DATA FOR ANALYSIS ::

== Segment start ==

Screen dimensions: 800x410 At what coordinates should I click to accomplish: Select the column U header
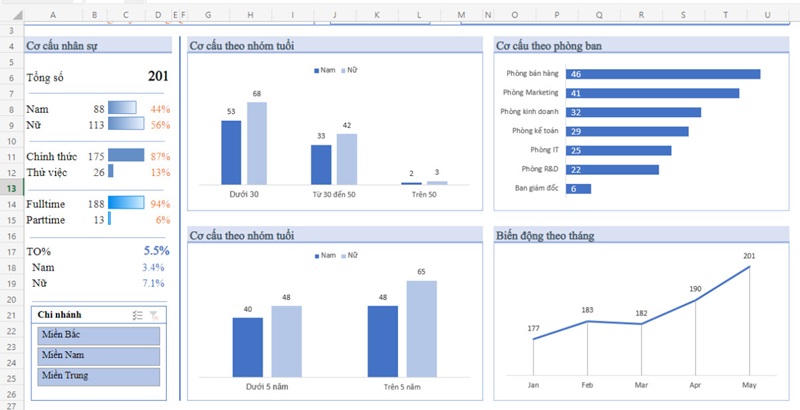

== Segment end ==
== Segment start ==

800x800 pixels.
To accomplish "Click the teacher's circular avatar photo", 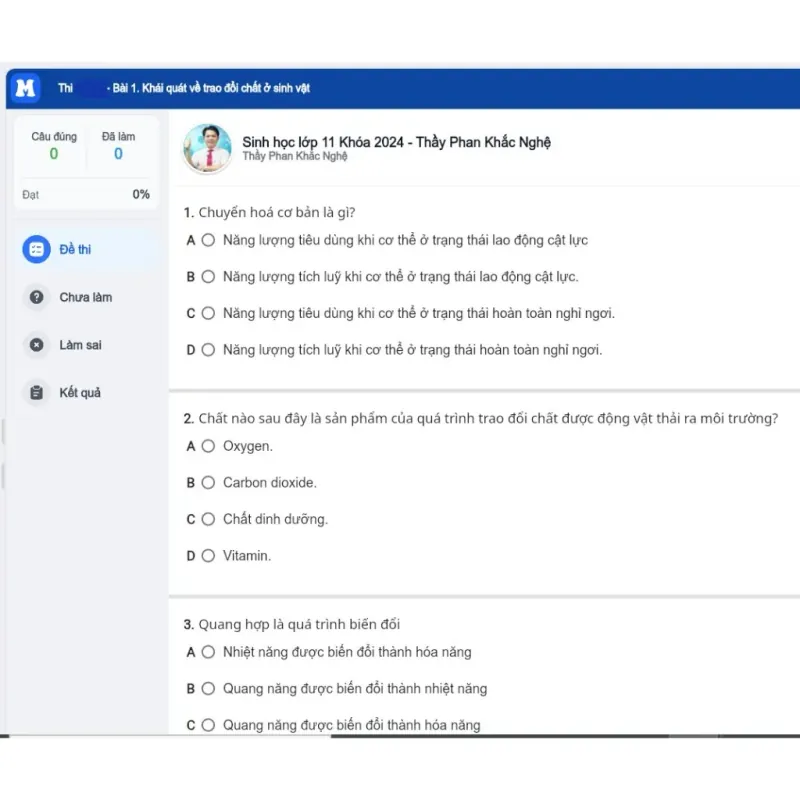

== Segment end ==
== Segment start ==

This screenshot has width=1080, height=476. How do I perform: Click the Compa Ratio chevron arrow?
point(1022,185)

== Segment end ==

EXERCISE AIM :: Set down exactly the lines above, from the line containing "800x800 pixels." through the line containing "the teacher's circular". Skip the pictures.

PROBLEM SOLUTION ::
800x800 pixels.
To accomplish "Click the teacher's circular avatar photo", 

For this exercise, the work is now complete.